■ **THE EXERCISE**:
Render the lines starting at the one containing "Given: Toggle the Пробки traffic layer" and ending at the one containing "Looking at the screenshot, I should 852,131." as a Markdown table with the columns Row and Line, leaving out any blank lines.
------ PROVIDED DATA
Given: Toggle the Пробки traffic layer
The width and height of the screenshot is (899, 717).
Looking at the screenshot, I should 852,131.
------------
------ PROVIDED DATA
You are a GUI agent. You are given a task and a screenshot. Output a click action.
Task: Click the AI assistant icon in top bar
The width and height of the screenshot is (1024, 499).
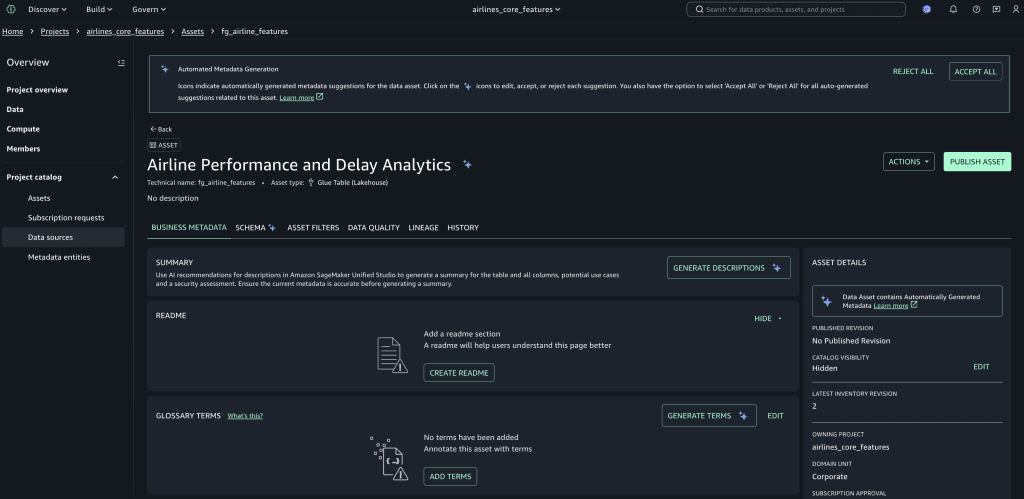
------------
■ **TASK ANSWER**:
| Row | Line |
|---|---|
| 1 | Given: Toggle the Пробки traffic layer |
| 2 | The width and height of the screenshot is (899, 717). |
| 3 | Looking at the screenshot, I should 852,131. |